=== Stored data ===

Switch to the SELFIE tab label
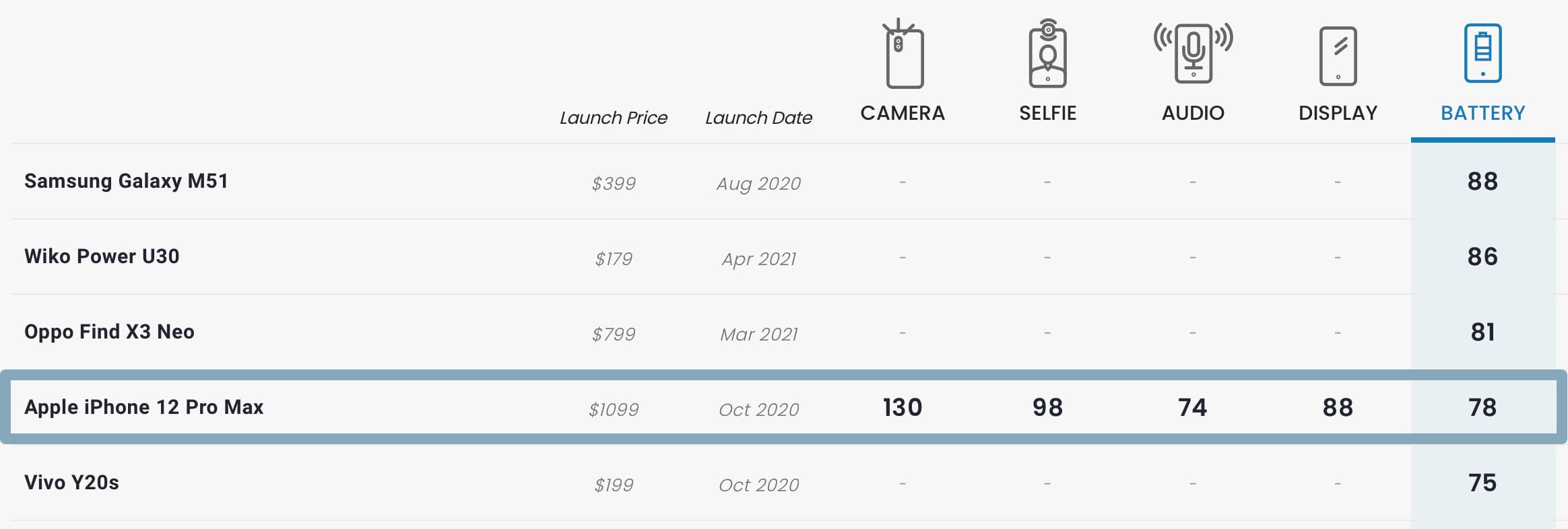The width and height of the screenshot is (1568, 529). [x=1047, y=113]
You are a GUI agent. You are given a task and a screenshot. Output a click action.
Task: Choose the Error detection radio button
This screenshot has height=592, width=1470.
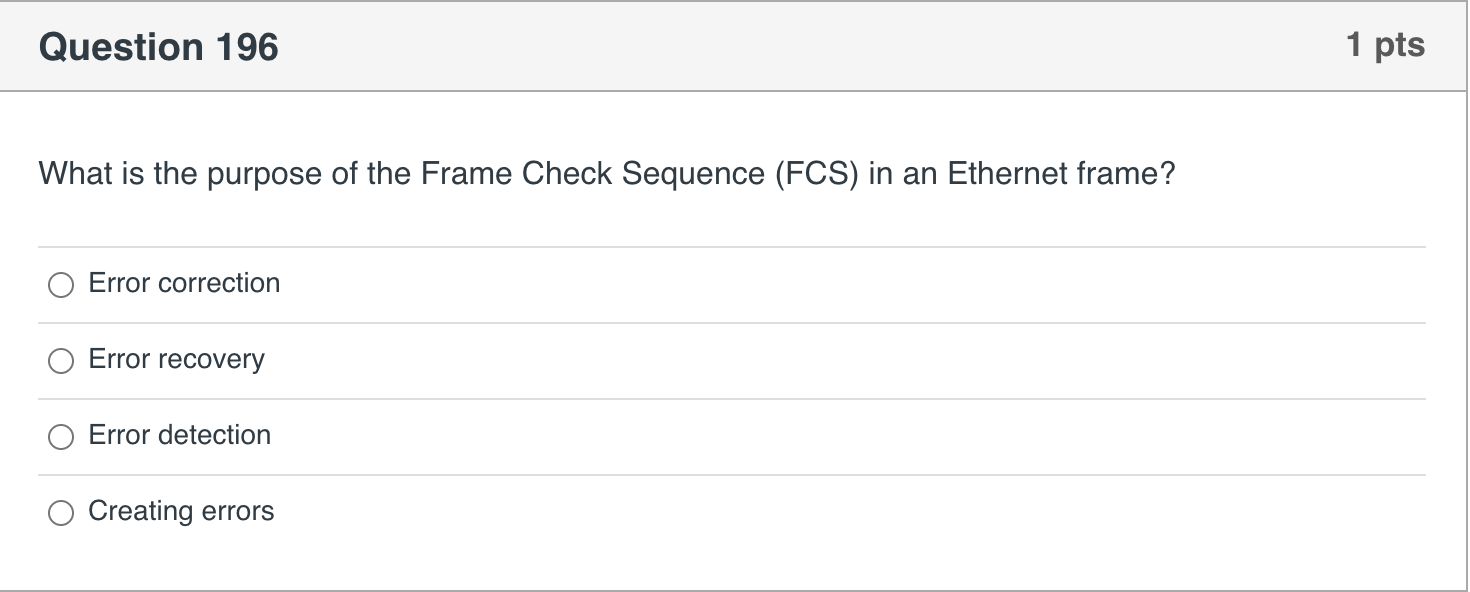[x=61, y=437]
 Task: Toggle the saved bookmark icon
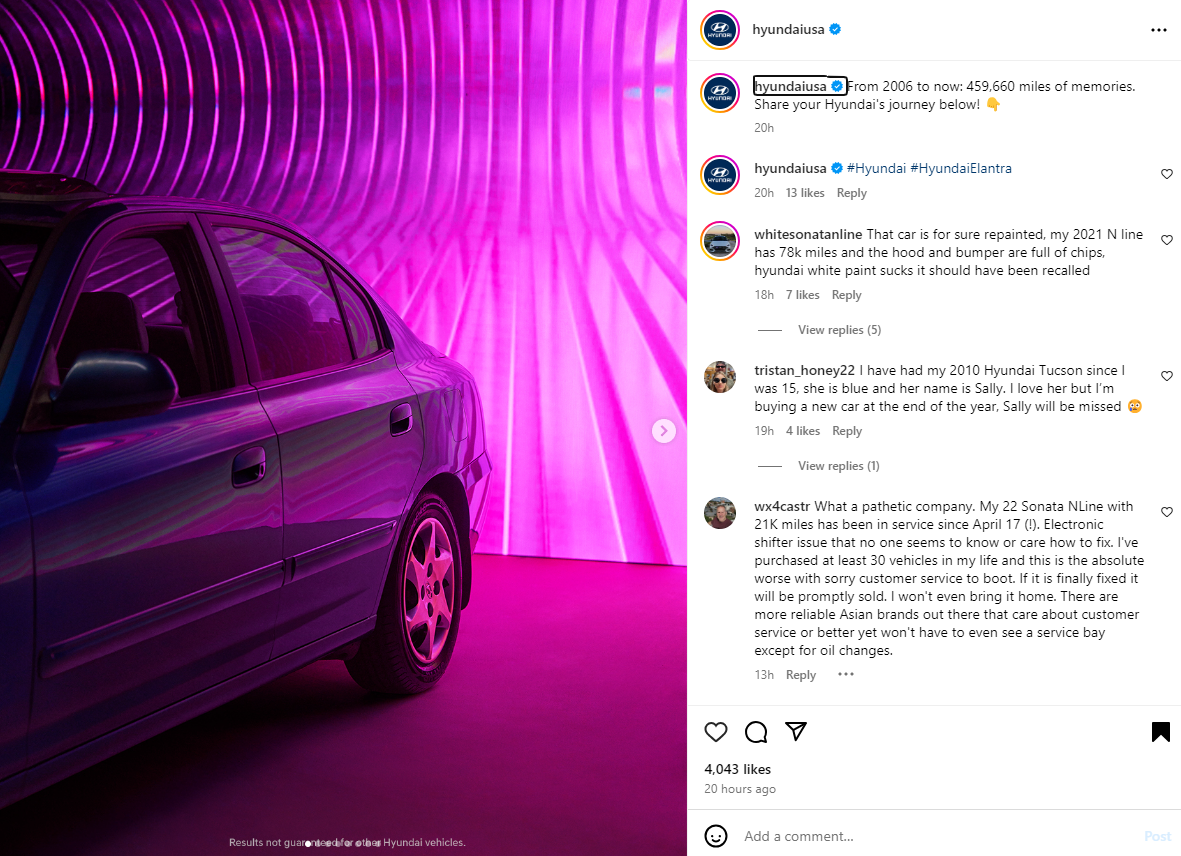point(1161,732)
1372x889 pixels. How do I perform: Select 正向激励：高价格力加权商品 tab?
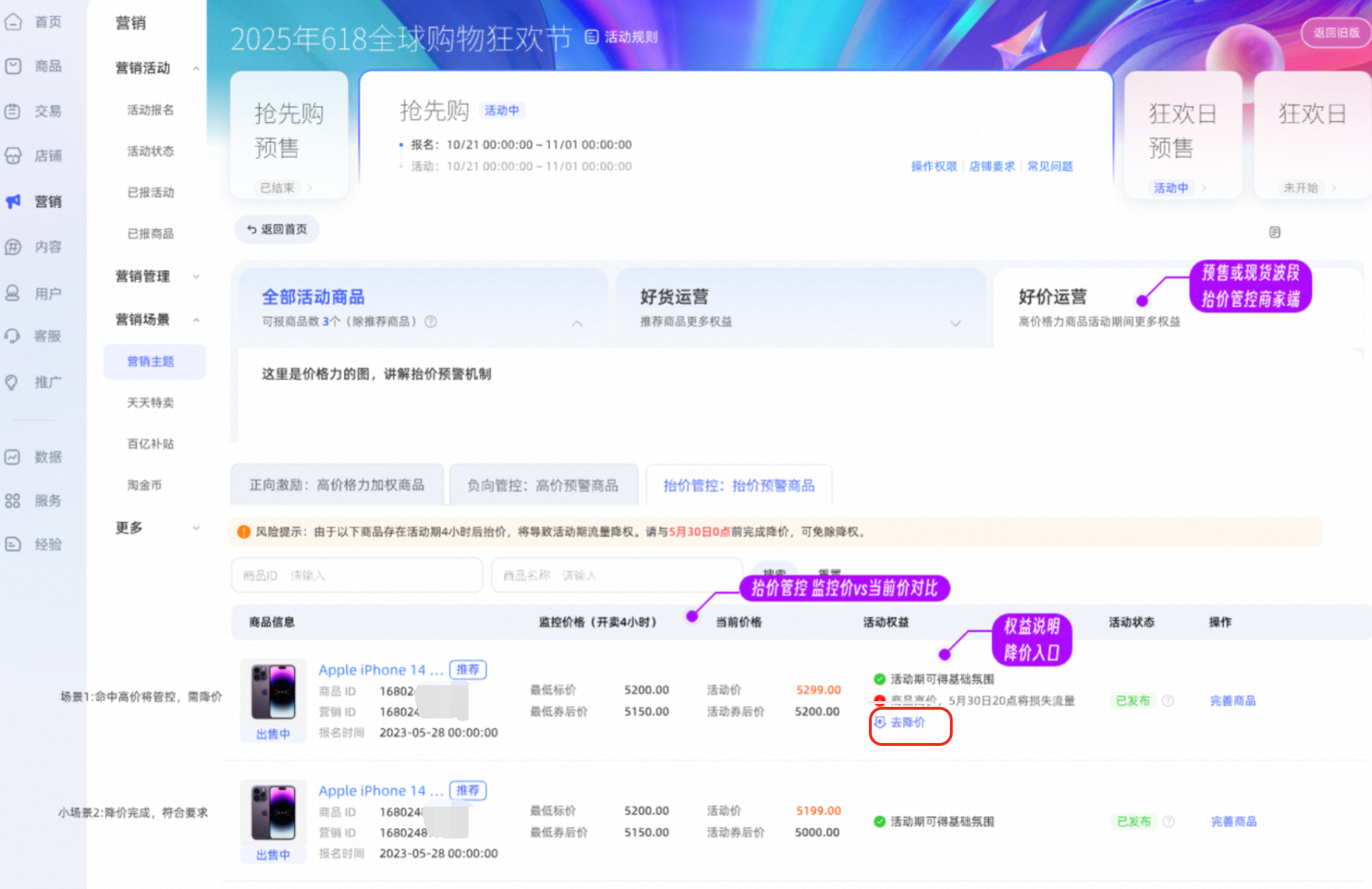tap(337, 485)
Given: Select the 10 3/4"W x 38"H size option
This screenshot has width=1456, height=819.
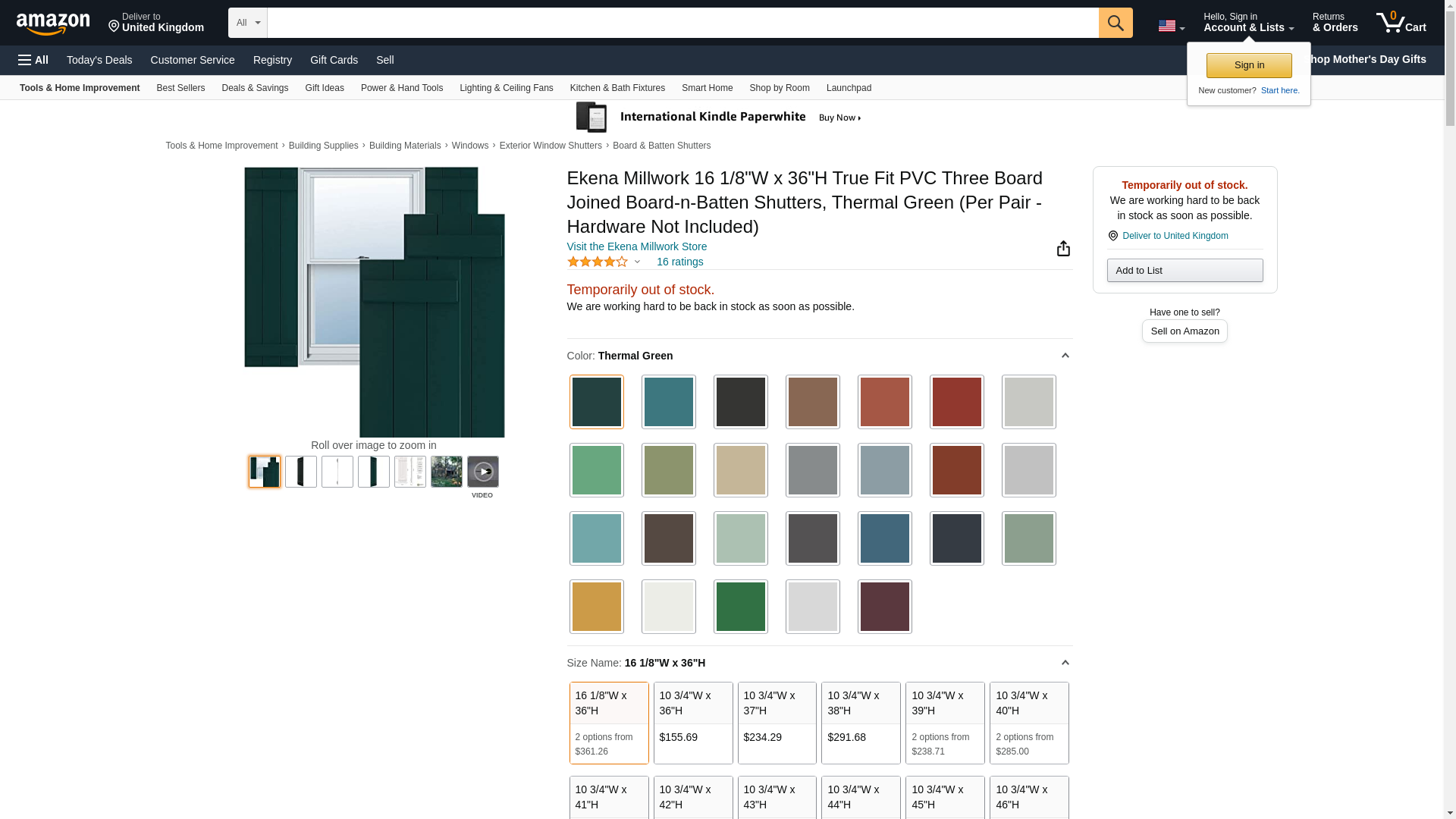Looking at the screenshot, I should (x=861, y=722).
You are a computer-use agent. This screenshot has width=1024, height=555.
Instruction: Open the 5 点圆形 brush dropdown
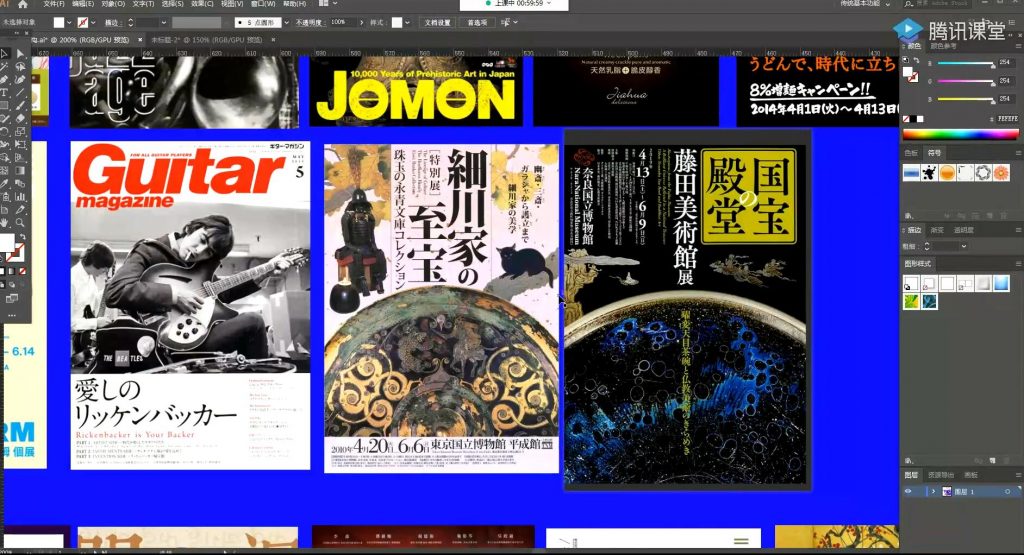[286, 22]
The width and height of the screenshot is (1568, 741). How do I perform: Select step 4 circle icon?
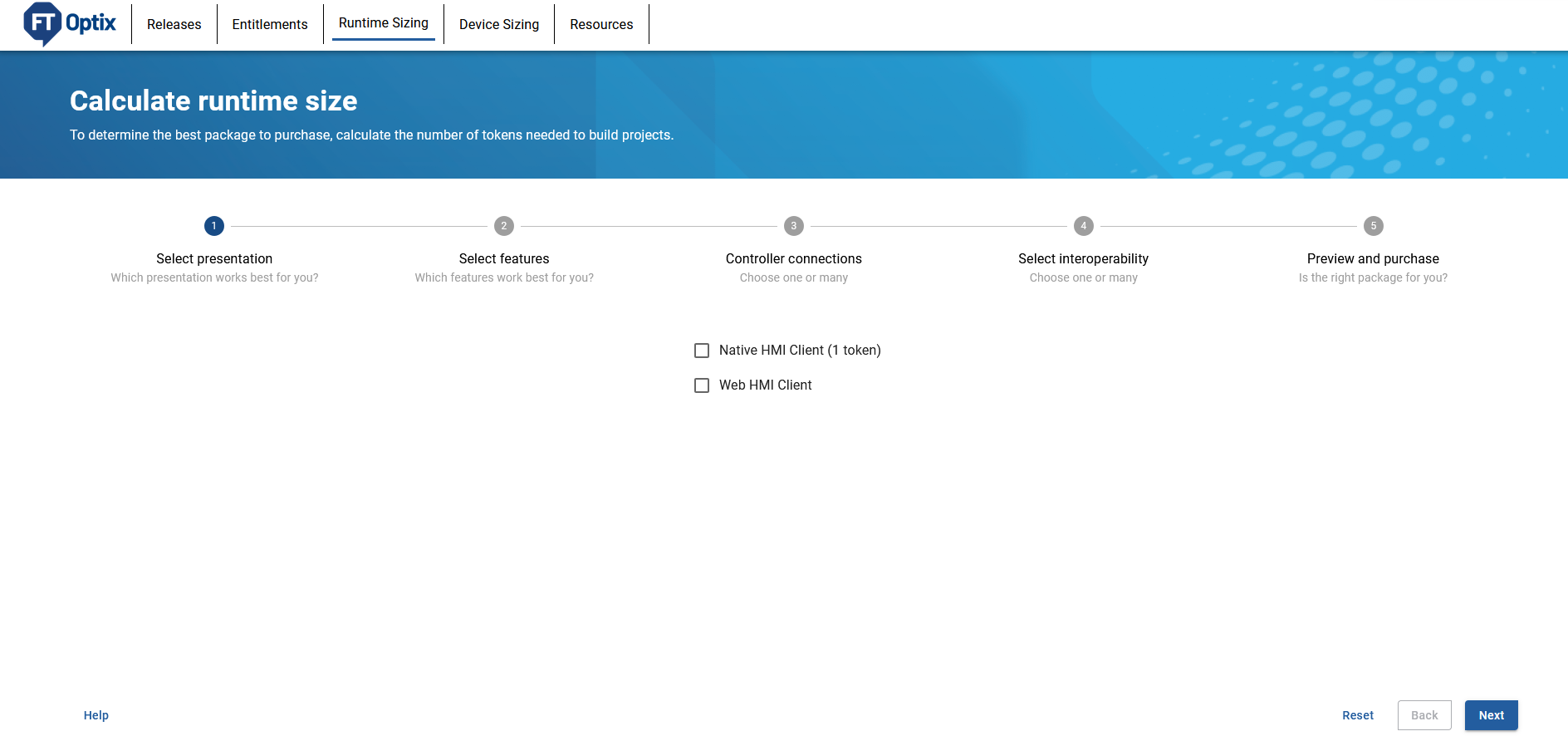(1083, 226)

===

Work instructions ::
Where a line of the data contains "agent", copy that line.

Finished exercise ::
You are a GUI agent. You are given a task and a screenshot. Output a click action.
You are a computer-use agent. This screenshot has width=1024, height=555.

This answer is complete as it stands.